(What you have to do)
Only a number is expected here: the count of lines in the data that contain "computer".

--- Given records ---

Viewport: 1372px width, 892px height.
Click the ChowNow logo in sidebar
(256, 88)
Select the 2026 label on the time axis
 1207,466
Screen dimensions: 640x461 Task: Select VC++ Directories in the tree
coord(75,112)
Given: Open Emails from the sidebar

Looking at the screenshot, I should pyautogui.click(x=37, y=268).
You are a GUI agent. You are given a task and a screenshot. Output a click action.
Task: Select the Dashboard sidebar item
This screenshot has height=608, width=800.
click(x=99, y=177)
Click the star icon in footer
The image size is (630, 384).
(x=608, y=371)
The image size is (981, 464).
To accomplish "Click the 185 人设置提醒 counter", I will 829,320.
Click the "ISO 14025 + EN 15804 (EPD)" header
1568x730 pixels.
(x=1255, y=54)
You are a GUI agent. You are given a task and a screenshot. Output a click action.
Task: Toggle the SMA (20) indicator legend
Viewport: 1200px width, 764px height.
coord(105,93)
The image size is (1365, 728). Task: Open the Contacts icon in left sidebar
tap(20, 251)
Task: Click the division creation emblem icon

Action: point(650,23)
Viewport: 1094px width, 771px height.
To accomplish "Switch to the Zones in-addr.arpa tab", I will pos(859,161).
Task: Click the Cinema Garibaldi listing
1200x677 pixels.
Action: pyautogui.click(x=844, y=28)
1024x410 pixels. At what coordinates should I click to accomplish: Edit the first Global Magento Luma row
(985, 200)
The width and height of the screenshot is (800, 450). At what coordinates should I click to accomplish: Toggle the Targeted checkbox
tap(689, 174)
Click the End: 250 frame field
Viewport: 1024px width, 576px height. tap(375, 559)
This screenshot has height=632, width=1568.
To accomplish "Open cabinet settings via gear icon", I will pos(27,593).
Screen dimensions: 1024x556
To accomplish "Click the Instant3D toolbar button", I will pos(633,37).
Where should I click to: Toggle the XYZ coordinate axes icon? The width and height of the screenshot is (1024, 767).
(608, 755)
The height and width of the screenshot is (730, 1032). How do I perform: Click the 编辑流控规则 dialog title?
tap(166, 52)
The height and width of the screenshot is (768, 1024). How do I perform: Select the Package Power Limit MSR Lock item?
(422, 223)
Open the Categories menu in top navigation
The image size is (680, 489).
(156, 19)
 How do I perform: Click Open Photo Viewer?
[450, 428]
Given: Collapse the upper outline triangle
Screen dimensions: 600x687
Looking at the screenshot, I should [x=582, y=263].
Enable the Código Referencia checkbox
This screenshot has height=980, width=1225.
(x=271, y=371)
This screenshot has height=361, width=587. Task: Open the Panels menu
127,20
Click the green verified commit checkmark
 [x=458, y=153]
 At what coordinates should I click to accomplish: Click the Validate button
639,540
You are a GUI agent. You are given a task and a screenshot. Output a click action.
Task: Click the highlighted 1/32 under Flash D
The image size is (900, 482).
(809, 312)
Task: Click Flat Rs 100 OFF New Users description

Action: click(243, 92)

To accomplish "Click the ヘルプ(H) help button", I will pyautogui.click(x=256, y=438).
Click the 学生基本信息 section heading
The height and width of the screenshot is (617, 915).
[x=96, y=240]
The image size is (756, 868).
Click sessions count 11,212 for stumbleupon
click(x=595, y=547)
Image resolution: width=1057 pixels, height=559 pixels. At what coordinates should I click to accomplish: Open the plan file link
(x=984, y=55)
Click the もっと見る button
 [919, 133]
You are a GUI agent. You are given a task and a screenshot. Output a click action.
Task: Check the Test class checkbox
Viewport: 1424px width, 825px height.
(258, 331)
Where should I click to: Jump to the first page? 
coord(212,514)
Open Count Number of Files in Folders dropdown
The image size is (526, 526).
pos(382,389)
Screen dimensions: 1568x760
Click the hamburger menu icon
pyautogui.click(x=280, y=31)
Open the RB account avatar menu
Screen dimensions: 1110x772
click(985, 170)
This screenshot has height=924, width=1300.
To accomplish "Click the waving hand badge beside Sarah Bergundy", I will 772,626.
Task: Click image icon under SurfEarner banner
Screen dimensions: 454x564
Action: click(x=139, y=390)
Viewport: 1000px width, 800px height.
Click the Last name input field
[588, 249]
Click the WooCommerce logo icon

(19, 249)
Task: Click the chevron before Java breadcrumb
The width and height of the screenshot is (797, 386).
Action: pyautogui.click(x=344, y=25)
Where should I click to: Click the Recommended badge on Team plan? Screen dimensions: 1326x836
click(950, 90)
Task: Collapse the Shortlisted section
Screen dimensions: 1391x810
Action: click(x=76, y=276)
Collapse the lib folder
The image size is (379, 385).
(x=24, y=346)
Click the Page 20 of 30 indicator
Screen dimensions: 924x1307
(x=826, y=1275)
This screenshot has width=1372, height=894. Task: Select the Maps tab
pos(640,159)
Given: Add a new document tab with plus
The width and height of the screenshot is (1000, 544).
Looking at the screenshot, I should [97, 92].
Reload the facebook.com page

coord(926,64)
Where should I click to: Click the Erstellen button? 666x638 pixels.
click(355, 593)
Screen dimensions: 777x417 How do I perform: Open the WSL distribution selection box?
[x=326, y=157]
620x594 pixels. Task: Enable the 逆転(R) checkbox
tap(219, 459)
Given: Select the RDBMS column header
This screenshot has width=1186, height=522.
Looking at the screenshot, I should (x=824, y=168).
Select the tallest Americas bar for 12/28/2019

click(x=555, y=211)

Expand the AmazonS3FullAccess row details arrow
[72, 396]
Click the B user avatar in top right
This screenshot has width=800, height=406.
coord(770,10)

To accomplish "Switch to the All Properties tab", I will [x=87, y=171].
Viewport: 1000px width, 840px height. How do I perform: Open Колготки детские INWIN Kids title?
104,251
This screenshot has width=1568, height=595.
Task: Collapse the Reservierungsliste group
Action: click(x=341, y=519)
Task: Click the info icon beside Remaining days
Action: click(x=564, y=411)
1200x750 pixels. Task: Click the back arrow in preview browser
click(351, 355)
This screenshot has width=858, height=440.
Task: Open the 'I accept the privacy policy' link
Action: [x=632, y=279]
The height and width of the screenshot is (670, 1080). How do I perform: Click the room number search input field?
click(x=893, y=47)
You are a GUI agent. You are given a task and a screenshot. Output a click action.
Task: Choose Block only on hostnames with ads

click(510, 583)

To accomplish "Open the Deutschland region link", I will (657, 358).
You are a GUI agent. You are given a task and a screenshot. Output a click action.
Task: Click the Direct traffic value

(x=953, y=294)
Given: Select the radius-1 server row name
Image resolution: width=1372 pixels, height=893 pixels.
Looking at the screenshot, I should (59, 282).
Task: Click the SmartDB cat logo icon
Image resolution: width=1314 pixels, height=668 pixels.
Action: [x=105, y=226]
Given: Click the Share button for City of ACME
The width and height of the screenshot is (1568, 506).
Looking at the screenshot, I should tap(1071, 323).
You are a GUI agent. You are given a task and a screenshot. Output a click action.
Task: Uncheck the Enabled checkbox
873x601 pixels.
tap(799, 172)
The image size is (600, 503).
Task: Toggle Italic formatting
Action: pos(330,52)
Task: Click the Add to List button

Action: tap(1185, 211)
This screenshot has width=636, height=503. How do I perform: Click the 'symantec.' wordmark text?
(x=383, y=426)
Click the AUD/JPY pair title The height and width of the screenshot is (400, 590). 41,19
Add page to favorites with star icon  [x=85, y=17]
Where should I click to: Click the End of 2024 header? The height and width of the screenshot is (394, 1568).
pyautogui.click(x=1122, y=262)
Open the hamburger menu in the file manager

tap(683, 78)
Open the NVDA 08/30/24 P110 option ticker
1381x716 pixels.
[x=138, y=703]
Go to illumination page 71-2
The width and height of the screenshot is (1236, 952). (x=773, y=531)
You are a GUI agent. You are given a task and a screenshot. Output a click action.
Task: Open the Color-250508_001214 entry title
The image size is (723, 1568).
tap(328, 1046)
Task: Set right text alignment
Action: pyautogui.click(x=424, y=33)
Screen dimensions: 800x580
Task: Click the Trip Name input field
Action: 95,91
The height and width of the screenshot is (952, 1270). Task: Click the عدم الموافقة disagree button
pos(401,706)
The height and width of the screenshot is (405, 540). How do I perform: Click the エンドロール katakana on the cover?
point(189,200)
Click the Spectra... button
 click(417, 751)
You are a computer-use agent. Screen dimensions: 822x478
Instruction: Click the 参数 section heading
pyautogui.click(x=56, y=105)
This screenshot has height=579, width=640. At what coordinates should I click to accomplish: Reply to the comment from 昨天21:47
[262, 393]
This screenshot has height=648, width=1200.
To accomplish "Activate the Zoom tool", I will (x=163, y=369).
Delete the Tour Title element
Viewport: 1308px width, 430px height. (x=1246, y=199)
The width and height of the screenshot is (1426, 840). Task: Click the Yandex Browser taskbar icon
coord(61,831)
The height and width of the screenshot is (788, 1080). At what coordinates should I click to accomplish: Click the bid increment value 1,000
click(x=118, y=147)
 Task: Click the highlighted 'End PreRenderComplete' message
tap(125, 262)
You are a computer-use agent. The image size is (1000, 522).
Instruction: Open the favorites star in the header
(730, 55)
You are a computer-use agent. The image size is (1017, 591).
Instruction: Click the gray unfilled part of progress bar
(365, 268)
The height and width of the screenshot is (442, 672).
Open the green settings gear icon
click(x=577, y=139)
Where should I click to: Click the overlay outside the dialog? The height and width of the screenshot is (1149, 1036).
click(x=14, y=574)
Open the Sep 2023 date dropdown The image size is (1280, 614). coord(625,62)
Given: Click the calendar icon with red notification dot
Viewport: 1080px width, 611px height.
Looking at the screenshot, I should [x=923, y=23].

---

(Written response)
3